We want to know a few things.  How much plastic is out there, what is the fate of plastic in the ocean, what is the impact of plastic pollution on fish, including fisheries we harvest to feed the world, and how do we end the plague of plastic in the ocean?  The 5 Gyres Institute will sail across the South Pacific Gyre in the Spring of 2011 from Valdivia, Chile to Easter Island.  You can follow this expedition on 5gyres.org.  In January and February 2011, at the moment I’m writing this paper, we are crossing the South Atlantic Gyre again.  The South Pacific will be our 5th gyre, and provide a snapshot of the global distribution of plastic pollution.  We will also be freezing fish to look for toxins in tissues, which we are currently doing with fish collected from South Atlantic Expedition.  Other expeditions conducted by SCRIPPS, NOAA and Sea Education, are contributing answers to these questions with rigorous science.  All of this will be shared by colleagues in March 2011 in Hawaii during the 5th International Marine Debris Conference.

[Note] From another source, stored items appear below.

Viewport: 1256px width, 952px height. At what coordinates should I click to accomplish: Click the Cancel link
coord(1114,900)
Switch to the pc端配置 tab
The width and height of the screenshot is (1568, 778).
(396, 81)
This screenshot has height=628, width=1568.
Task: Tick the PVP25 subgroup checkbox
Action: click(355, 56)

In the recent decade of rogue-science, media spun mis-information, a new revitalized science of synthetic pollution at sea has emerged, replacing confusion with clarity and commitment by many to solve the problem.  The idea of cleanup at sea is no longer a sensible option, knowing that an island twice the size of Texas is actually a thin soup 2/3rds the surface of the planet.  Sensible solutions now focus on preventing the flow of waste to waves in the first place.